**Provided entries:**
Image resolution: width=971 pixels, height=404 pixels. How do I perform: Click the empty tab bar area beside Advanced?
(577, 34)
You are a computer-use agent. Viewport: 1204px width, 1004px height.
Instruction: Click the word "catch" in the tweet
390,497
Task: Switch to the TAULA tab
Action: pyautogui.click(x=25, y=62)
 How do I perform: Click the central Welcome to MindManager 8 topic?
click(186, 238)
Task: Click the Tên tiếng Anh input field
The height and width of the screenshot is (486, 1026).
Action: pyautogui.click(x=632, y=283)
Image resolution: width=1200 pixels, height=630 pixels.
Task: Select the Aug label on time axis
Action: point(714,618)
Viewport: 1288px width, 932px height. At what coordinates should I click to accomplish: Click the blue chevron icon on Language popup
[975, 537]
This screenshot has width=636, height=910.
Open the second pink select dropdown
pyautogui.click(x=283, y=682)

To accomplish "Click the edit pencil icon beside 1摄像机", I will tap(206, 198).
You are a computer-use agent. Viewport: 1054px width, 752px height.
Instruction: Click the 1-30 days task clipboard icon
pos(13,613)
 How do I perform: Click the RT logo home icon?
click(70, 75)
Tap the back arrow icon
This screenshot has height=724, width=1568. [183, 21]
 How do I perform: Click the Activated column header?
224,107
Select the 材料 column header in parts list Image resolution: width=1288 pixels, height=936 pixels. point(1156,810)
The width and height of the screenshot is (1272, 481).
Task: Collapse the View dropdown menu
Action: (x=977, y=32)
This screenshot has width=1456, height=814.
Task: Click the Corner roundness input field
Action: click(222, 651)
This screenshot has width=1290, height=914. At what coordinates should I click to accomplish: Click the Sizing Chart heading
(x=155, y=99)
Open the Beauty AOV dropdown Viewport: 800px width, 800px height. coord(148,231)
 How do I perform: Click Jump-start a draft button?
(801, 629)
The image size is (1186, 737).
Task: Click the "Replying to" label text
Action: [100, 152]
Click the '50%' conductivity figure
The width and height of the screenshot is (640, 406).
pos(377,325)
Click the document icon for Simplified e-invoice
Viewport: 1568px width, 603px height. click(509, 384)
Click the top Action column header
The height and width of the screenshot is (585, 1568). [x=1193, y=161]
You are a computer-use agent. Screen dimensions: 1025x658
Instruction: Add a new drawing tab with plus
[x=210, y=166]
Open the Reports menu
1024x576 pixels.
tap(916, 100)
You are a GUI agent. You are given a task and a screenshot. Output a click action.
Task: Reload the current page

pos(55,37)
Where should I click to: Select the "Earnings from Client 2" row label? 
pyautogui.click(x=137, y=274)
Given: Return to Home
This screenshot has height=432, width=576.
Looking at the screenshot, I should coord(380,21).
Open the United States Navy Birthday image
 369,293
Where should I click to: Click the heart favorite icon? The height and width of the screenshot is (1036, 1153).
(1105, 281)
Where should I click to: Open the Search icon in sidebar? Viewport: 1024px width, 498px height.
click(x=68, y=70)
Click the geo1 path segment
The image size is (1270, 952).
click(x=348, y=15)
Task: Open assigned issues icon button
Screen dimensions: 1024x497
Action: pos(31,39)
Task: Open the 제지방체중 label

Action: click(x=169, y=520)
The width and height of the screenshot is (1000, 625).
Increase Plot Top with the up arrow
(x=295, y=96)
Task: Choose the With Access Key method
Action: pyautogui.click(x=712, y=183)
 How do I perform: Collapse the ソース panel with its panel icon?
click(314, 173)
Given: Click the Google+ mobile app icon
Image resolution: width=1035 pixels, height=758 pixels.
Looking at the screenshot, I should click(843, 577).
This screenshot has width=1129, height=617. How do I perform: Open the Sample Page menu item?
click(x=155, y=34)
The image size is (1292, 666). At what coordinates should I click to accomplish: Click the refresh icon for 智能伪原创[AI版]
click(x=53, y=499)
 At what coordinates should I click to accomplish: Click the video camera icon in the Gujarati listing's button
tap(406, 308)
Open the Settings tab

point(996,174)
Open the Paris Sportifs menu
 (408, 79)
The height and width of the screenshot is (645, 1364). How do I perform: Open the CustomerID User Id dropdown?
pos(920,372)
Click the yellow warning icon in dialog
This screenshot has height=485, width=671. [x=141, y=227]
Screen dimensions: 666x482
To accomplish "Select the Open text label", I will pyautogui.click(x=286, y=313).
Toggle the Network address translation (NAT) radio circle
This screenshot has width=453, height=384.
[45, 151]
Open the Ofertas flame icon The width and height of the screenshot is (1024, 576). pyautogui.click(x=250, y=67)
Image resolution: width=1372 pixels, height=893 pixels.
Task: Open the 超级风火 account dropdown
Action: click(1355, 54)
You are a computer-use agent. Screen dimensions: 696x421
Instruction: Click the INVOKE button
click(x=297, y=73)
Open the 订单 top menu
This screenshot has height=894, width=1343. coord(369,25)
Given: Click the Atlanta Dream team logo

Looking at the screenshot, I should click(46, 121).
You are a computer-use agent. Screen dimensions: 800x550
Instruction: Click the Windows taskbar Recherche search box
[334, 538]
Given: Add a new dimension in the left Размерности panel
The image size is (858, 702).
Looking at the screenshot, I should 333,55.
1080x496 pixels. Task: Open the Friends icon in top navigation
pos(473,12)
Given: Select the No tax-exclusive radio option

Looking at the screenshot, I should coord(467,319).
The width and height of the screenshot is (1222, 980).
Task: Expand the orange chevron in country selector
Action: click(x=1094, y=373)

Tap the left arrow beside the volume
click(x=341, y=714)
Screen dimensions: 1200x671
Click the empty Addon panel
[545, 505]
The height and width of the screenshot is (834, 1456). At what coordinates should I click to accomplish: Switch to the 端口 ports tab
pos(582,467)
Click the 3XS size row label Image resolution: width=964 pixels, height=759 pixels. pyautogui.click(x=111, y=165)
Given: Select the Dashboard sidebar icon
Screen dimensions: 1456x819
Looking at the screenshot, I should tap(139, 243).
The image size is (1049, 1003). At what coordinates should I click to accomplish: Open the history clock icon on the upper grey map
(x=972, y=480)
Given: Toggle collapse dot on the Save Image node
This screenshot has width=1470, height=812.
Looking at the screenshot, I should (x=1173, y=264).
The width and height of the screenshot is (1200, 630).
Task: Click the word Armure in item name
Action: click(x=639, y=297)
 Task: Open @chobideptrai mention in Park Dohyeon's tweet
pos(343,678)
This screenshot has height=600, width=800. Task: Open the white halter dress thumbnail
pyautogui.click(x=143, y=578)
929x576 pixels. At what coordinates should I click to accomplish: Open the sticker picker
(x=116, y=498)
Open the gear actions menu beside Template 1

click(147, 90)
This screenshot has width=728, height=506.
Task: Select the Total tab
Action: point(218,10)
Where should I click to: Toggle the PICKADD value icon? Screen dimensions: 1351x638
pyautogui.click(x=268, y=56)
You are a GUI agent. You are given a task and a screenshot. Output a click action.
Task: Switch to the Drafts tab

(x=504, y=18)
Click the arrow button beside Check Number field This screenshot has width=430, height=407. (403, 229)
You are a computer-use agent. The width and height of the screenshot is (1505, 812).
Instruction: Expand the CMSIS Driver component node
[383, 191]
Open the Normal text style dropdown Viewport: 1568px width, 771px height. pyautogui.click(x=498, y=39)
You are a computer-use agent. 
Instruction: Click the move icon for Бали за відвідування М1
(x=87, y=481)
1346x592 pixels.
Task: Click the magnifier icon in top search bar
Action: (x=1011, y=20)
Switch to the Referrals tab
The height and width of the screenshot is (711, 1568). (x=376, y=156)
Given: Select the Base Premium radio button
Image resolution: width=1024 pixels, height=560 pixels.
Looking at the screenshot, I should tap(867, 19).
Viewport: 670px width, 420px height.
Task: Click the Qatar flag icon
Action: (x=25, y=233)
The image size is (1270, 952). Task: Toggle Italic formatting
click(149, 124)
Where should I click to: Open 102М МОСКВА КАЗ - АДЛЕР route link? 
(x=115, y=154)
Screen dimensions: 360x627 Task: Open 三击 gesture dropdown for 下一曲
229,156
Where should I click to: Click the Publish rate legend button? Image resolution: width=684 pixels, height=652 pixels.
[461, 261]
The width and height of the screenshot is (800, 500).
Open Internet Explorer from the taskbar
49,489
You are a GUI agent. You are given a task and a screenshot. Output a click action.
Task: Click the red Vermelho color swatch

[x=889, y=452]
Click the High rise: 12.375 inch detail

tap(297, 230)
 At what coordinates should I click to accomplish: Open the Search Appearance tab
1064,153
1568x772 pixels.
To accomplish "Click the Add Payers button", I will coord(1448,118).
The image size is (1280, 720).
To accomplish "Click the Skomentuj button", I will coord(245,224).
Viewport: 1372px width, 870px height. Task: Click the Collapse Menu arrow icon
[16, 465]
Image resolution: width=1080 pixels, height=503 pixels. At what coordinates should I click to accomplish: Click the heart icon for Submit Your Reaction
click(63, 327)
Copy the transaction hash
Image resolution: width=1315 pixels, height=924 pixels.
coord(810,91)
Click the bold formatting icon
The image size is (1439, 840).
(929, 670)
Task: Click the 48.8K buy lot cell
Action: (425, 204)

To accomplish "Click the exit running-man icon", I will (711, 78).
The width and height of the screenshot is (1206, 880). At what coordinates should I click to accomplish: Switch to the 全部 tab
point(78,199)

**Work order:**
For each line above that contains the word "agent", give the line as it is written.

**Solution for this exercise:**
You are a computer-use agent. Viewport: 1204px width, 1004px height.
You are a computer-use agent. Viewport: 1054px width, 752px height.
You are a computer-use agent. Screen dimensions: 1025x658
You are a GUI agent. You are given a task and a screenshot. Output a click action.
You are a computer-use agent. Screen dimensions: 696x421
You are a computer-use agent. Screen dimensions: 800x550
You are a GUI agent. You are given a task and a screenshot. Output a click action.
You are a computer-use agent. The width and height of the screenshot is (1505, 812).
You are a computer-use agent. 
You are a GUI agent. You are given a task and a screenshot. Output a click action.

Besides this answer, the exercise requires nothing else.